Employment Laws that allow flexible working hours and conditions on Saturday and Sunday, to be negotiated directly between an employee and their employer, have enabled this important business to develop.

 Tourism has experienced steady growth with determined and focused marketing. Who doesn’t know that Napier has fabulous Art Deco architecture? The products, and their promotion, have all been developed in partnership with Local Government and local investors, and, of course, nature.

Our low dollar makes us attractive to Europeans and Americans, and they have come in their thousands.

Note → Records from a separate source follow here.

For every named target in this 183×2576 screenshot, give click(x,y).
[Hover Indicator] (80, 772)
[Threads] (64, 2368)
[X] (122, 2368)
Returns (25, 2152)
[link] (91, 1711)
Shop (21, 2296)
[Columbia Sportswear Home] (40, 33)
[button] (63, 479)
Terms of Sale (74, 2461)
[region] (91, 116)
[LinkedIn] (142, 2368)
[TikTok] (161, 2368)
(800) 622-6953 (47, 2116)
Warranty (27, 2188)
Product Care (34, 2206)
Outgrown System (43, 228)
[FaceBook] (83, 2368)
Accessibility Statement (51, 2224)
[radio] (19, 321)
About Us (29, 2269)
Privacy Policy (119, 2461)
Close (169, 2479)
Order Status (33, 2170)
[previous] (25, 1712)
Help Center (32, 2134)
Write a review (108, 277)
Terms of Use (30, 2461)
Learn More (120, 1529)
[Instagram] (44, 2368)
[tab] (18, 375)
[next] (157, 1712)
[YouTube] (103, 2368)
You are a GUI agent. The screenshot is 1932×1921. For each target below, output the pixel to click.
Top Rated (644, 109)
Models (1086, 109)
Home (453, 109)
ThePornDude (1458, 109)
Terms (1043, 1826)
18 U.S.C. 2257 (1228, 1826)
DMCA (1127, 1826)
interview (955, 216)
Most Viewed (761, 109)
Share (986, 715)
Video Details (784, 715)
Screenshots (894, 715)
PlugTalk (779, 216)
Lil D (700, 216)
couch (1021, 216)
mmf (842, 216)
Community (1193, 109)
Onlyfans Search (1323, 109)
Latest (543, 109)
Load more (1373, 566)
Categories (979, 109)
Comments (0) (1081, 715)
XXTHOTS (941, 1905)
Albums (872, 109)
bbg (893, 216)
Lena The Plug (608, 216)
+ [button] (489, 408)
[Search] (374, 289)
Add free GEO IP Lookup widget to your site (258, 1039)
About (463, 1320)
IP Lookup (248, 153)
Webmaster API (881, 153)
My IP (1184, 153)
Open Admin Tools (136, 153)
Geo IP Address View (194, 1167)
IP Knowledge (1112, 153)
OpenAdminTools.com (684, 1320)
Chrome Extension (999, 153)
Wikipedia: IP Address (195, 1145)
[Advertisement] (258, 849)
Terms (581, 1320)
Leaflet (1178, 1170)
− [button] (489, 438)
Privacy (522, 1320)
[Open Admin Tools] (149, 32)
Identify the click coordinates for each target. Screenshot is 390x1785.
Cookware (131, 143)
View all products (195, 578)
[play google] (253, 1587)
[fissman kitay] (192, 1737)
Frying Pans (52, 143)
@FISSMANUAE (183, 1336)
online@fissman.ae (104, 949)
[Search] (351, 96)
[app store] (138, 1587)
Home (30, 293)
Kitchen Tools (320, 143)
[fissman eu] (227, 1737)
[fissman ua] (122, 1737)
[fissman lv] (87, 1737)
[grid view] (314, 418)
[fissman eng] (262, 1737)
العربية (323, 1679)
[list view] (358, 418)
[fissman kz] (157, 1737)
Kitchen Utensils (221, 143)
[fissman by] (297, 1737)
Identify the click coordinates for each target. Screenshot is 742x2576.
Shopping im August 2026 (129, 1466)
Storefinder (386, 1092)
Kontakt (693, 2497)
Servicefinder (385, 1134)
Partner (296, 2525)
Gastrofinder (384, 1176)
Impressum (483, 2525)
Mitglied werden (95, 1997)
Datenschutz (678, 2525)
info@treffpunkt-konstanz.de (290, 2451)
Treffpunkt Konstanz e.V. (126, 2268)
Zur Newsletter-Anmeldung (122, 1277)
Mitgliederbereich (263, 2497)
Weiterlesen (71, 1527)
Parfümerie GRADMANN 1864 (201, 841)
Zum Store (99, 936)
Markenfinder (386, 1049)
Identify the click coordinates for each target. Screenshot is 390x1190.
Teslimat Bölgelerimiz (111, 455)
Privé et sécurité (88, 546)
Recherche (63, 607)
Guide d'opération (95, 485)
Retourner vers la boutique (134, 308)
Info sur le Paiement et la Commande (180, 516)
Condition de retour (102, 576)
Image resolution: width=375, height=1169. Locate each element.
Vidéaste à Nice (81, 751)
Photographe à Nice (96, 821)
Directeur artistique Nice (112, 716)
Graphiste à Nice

 Heinz-Wattie is Hawkes Bay’s major success story of the 90’s. It has grown and developed, serving a market much greater than old James Wattie could ever have imagined. The continued development of this major industry and major employer depends entirely on its competitiveness, mainly with Australia, and most recently with Japan, but also with the USA.

A flexible, well-trained workforce, competitive tax rates, low interest rates, an economic environment that encourages and supports business, and builds confidence in the Government, is what will keep Heinz-Wattie in Hawkes Bay, and in New Zealand.

Mr Speaker

When Government steps in and picks winners, it risks other people’s money. Governments are not good business operators, because risks are always easier to justify with your hand in another’s pocket.

Take for instance Te Papa, Our Place. This is our National Museum. It is right that we have a National Museum. It is right that it be in the capital city.

But if Wellington City benefits by an estimated $218 million a year from Te Papa, through visitors and other activities, is it right then, that the taxpayer in Hawkes Bay have to support Te Papa on the same basis as a taxpayer in Wellington?

We in Hawkes Bay have our own fine museum. Napier and Hastings ratepayers contribute almost 2% of their rates towards this museum and art gallery complex. Plus, when we visit, we pay an entrance fee. We never get funding from the Regional Museums fund, that is reserved for only Auckland and Christchurch. The Lottery Grants we attract are in the tens of thousands; Te Papa’s annual grants are in the hundreds of thousands.

Mr Speaker

In addition to these inequities, by picking this winner, Government has tipped the playing field, and brought into play my husband’s favourite law: The Law of Unintended Consequences! As a Tourism operator I have seen our guests opting now to spend a night in Wellington, mainly to visit Te Papa. Great for the Wellington tourism industry, but that night in Wellington has been gained at the expense of another night in provincial areas like mine, or Taranaki, or Taupo.

I believe the National Party has it right when it says Governments don’t create jobs, businesses create jobs. The role of Government is to create an environment that encourages our businesses to expand, create career opportunities for our young people, and reward them well for their efforts..

Mr Speaker,

I come from a province rich in resources, from the land and from the people.
I come from a province where there are two great cities that vie with one another for dominance, and sometimes work well together for their people.
I come from a province torn in two at times by the demands of change, but always insisting that changes deliver greater benefits and opportunities.
I come from a province that now has an economic growth rate higher than the national rate, but knows how fragile that growth is, and how quickly Central Government actions can interrupt it.
I come from a province that is one of the powerhouses of the national economy.

I intend to ensure the gains my province has made over the last 9 years are not frittered away by Big City people with their hands in our provincial pockets.

I come from Napier City.
Take note, my voice is a voice from provincial New Zealand that knows well the pains, but also knows well the gains.